DATASET EXTRACT: Begin
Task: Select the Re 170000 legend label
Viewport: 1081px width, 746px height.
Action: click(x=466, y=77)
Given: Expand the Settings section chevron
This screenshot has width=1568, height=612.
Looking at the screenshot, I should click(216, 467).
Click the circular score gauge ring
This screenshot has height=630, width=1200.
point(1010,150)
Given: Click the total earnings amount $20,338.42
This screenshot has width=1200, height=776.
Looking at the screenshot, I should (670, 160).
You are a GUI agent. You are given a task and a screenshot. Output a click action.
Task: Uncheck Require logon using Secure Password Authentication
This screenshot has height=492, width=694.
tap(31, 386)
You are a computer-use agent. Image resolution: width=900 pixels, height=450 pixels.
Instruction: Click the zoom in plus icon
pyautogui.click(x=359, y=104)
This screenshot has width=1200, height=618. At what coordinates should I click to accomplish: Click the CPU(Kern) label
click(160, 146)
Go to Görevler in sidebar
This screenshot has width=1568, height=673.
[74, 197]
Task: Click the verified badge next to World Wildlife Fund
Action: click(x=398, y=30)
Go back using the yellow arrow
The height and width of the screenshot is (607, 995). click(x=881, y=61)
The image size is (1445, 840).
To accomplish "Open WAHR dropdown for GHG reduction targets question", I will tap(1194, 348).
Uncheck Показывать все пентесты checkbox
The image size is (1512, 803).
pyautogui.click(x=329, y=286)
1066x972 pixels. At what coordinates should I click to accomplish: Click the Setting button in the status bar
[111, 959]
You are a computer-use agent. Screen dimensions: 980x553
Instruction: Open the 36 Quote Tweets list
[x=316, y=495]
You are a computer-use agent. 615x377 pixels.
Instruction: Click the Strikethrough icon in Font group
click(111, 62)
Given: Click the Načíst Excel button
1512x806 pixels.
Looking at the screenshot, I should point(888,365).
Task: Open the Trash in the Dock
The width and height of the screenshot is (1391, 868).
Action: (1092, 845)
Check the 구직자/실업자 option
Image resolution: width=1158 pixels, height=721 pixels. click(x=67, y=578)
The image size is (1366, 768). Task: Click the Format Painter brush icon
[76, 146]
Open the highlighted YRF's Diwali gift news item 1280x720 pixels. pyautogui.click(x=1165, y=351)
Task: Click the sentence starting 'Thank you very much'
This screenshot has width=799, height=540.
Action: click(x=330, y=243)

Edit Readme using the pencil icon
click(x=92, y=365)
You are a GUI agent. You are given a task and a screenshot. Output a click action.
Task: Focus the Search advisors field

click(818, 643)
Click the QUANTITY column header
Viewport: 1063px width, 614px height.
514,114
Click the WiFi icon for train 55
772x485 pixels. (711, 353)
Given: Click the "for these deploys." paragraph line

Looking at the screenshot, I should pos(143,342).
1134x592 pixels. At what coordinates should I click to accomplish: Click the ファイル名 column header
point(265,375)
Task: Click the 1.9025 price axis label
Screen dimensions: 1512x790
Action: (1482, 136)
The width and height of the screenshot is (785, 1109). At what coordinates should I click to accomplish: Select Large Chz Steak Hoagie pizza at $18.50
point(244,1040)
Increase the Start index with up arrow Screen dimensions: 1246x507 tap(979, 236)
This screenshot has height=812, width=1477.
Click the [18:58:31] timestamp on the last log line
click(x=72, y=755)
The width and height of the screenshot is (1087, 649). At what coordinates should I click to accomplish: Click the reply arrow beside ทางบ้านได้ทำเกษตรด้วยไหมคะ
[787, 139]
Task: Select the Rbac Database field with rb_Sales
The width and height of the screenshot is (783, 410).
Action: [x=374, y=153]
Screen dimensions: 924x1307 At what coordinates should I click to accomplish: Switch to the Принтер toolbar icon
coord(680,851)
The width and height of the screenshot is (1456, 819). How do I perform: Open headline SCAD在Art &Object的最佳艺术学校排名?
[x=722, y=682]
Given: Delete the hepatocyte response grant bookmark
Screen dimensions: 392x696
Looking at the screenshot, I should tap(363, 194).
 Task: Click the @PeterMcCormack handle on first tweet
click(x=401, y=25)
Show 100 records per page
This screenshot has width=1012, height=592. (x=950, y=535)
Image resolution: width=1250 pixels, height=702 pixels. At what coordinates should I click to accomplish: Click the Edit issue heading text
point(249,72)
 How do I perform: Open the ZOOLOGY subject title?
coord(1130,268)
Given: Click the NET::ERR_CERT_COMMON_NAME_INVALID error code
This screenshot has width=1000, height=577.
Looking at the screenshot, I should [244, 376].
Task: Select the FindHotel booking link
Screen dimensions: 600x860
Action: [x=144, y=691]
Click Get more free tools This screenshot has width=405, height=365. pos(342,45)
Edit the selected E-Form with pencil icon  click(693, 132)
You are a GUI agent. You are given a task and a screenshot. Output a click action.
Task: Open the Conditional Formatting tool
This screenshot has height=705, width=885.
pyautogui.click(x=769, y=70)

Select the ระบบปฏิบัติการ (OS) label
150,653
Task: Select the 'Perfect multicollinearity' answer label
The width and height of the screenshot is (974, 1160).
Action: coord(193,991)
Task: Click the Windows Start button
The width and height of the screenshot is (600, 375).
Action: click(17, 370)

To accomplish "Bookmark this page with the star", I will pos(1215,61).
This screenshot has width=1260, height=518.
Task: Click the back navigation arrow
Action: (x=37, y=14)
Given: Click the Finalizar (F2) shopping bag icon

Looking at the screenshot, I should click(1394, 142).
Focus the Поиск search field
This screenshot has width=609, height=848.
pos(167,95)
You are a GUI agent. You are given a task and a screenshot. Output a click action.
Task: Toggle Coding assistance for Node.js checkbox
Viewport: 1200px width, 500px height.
DATASET EXTRACT: End
Output all records exactly, with nothing added or dropped.

Task: Select the Re 170000 legend label
Viewport: 1081px width, 746px height.
Action: click(x=466, y=77)
Given: Expand the Settings section chevron
This screenshot has width=1568, height=612.
Looking at the screenshot, I should click(216, 467).
Click the circular score gauge ring
This screenshot has height=630, width=1200.
point(1010,150)
Given: Click the total earnings amount $20,338.42
This screenshot has width=1200, height=776.
Looking at the screenshot, I should (670, 160).
You are a GUI agent. You are given a task and a screenshot. Output a click action.
Task: Uncheck Require logon using Secure Password Authentication
This screenshot has height=492, width=694.
tap(31, 386)
You are a computer-use agent. Image resolution: width=900 pixels, height=450 pixels.
Instruction: Click the zoom in plus icon
pyautogui.click(x=359, y=104)
This screenshot has width=1200, height=618. At what coordinates should I click to accomplish: Click the CPU(Kern) label
click(160, 146)
Go to Görevler in sidebar
This screenshot has width=1568, height=673.
[74, 197]
Task: Click the verified badge next to World Wildlife Fund
Action: click(x=398, y=30)
Go back using the yellow arrow
The height and width of the screenshot is (607, 995). click(x=881, y=61)
The image size is (1445, 840).
To accomplish "Open WAHR dropdown for GHG reduction targets question", I will tap(1194, 348).
Uncheck Показывать все пентесты checkbox
The image size is (1512, 803).
pyautogui.click(x=329, y=286)
1066x972 pixels. At what coordinates should I click to accomplish: Click the Setting button in the status bar
[111, 959]
You are a computer-use agent. Screen dimensions: 980x553
Instruction: Open the 36 Quote Tweets list
[x=316, y=495]
You are a computer-use agent. 615x377 pixels.
Instruction: Click the Strikethrough icon in Font group
click(111, 62)
Given: Click the Načíst Excel button
1512x806 pixels.
Looking at the screenshot, I should point(888,365).
Task: Open the Trash in the Dock
The width and height of the screenshot is (1391, 868).
Action: (1092, 845)
Check the 구직자/실업자 option
Image resolution: width=1158 pixels, height=721 pixels. click(x=67, y=578)
The image size is (1366, 768). Task: Click the Format Painter brush icon
[76, 146]
Open the highlighted YRF's Diwali gift news item 1280x720 pixels. pyautogui.click(x=1165, y=351)
Task: Click the sentence starting 'Thank you very much'
This screenshot has width=799, height=540.
Action: click(x=330, y=243)

Edit Readme using the pencil icon
click(x=92, y=365)
You are a GUI agent. You are given a task and a screenshot. Output a click action.
Task: Focus the Search advisors field

click(818, 643)
Click the QUANTITY column header
Viewport: 1063px width, 614px height.
514,114
Click the WiFi icon for train 55
772x485 pixels. (711, 353)
Given: Click the "for these deploys." paragraph line

Looking at the screenshot, I should pos(143,342).
1134x592 pixels. At what coordinates should I click to accomplish: Click the ファイル名 column header
point(265,375)
Task: Click the 1.9025 price axis label
Screen dimensions: 1512x790
Action: (1482, 136)
The width and height of the screenshot is (785, 1109). At what coordinates should I click to accomplish: Select Large Chz Steak Hoagie pizza at $18.50
point(244,1040)
Increase the Start index with up arrow Screen dimensions: 1246x507 tap(979, 236)
This screenshot has height=812, width=1477.
Click the [18:58:31] timestamp on the last log line
click(x=72, y=755)
The width and height of the screenshot is (1087, 649). At what coordinates should I click to accomplish: Click the reply arrow beside ทางบ้านได้ทำเกษตรด้วยไหมคะ
[787, 139]
Task: Select the Rbac Database field with rb_Sales
The width and height of the screenshot is (783, 410).
Action: [x=374, y=153]
Screen dimensions: 924x1307 At what coordinates should I click to accomplish: Switch to the Принтер toolbar icon
coord(680,851)
The width and height of the screenshot is (1456, 819). How do I perform: Open headline SCAD在Art &Object的最佳艺术学校排名?
[x=722, y=682]
Given: Delete the hepatocyte response grant bookmark
Screen dimensions: 392x696
Looking at the screenshot, I should tap(363, 194).
 Task: Click the @PeterMcCormack handle on first tweet
click(x=401, y=25)
Show 100 records per page
This screenshot has width=1012, height=592. (x=950, y=535)
Image resolution: width=1250 pixels, height=702 pixels. At what coordinates should I click to accomplish: Click the Edit issue heading text
point(249,72)
 How do I perform: Open the ZOOLOGY subject title?
coord(1130,268)
Given: Click the NET::ERR_CERT_COMMON_NAME_INVALID error code
This screenshot has width=1000, height=577.
Looking at the screenshot, I should [244, 376].
Task: Select the FindHotel booking link
Screen dimensions: 600x860
Action: [x=144, y=691]
Click Get more free tools This screenshot has width=405, height=365. pos(342,45)
Edit the selected E-Form with pencil icon  click(693, 132)
You are a GUI agent. You are given a task and a screenshot. Output a click action.
Task: Open the Conditional Formatting tool
This screenshot has height=705, width=885.
pyautogui.click(x=769, y=70)

Select the ระบบปฏิบัติการ (OS) label
150,653
Task: Select the 'Perfect multicollinearity' answer label
The width and height of the screenshot is (974, 1160).
Action: coord(193,991)
Task: Click the Windows Start button
The width and height of the screenshot is (600, 375).
Action: click(17, 370)

To accomplish "Bookmark this page with the star", I will pos(1215,61).
This screenshot has width=1260, height=518.
Task: Click the back navigation arrow
Action: (x=37, y=14)
Given: Click the Finalizar (F2) shopping bag icon

Looking at the screenshot, I should click(1394, 142).
Focus the Поиск search field
This screenshot has width=609, height=848.
pos(167,95)
You are a GUI agent. You are given a task and a screenshot. Output a click action.
Task: Toggle Coding assistance for Node.js checkbox
Viewport: 1200px width, 500px height.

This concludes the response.